George Knew Sr

Personal information
- Full name: George Frank Knew
- Born: 13 October 1920 Wigston, Leicestershire, England
- Died: 17 February 1995 (aged 74) Leicester, Leicestershire, England
- Batting: Right-handed
- Bowling: Unknown
- Relations: George Knew junior (son)

Domestic team information
- 1939: Leicestershire

Career statistics
| Competition | First-class |
| Matches | 5 |
| Runs scored | 78 |
| Batting average | 9.75 |
| 100s/50s | –/– |
| Top score | 42 |
| Balls bowled | 200 |
| Wickets | 1 |
| Bowling average | 100.00 |
| 5 wickets in innings | – |
| 10 wickets in match | – |
| Best bowling | 1/58 |
| Catches/stumpings | 2/– |
- Source: Cricinfo, 30 October 2011

= George Knew Sr =

English cricketer

George Frank Knew (13 October 1920 – 17 February 1995) was an English cricketer. Knew was a right-handed batsman, though his bowling style is unknown. He was born at Wigston, Leicestershire.

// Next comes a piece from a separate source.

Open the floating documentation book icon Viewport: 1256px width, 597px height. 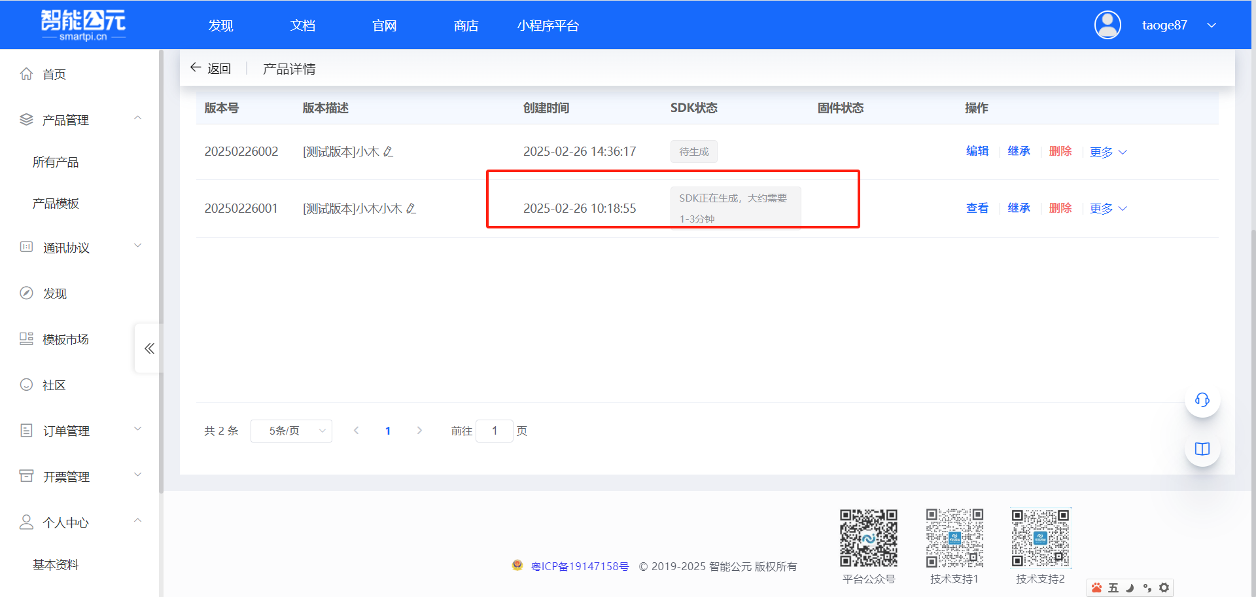click(x=1202, y=449)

Knew made his first-class cricket debut for Leicestershire against Oxford University in 1939. He made four further first-class appearances in the 1939 season, the last of which came against Sussex. In his five first-class matches, he scored 78 runs at an average of 9.75, with a high score of 42. He bowled 200 balls in first-class cricket, taking the wicket of Sussex batsman James Langridge.

His son, George Knew junior, also played first-class cricket for Leicestershire. Knew died at Leicester on 17 February 1995.